• [Instructions for the task]: The records that follow should be returned exactly, pictures excluded.

════════

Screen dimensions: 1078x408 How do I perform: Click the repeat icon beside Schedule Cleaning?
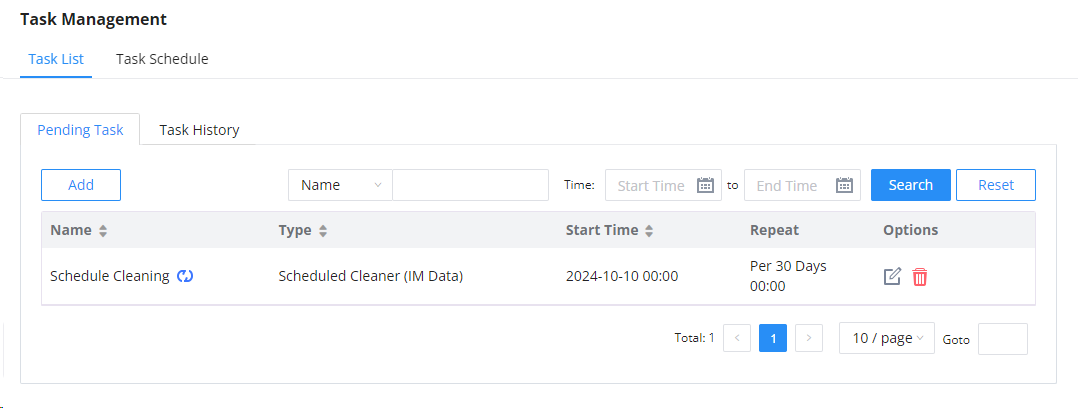pos(185,276)

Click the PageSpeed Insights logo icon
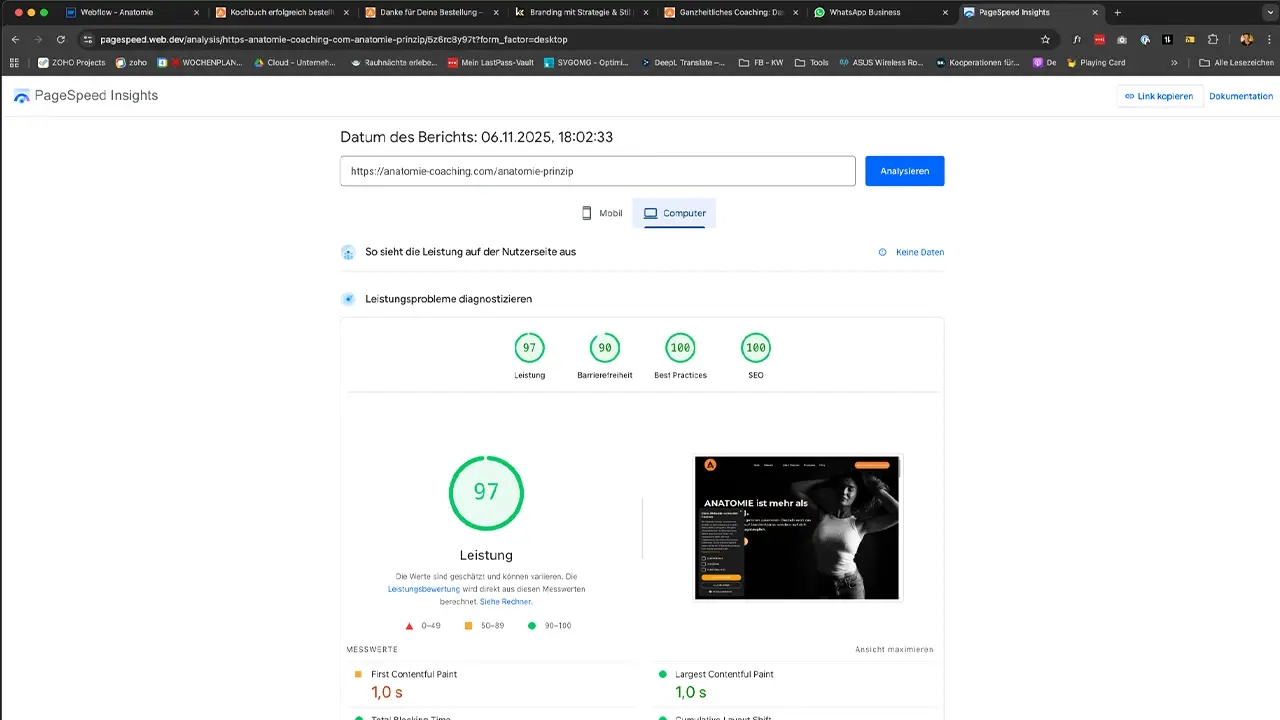click(21, 95)
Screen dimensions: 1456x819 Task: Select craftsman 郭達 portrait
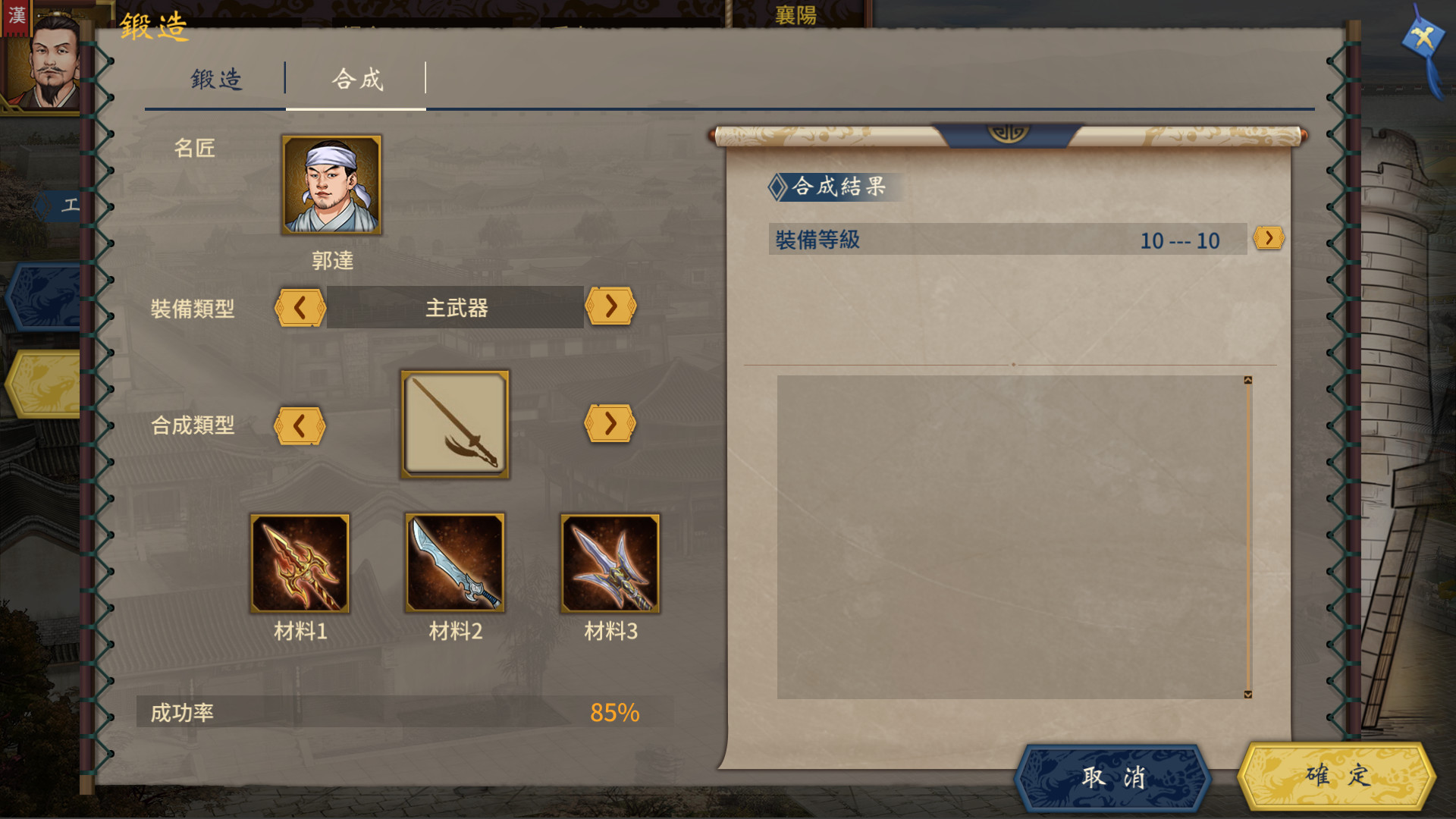[x=331, y=185]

════════

• [Completed exercise]:
Screen dimensions: 1078x408 How do I perform: Click the repeat icon beside Schedule Cleaning?
pos(185,276)

Click the PageSpeed Insights logo icon
click(21, 95)
Screen dimensions: 1456x819 Task: Select craftsman 郭達 portrait
[x=331, y=185]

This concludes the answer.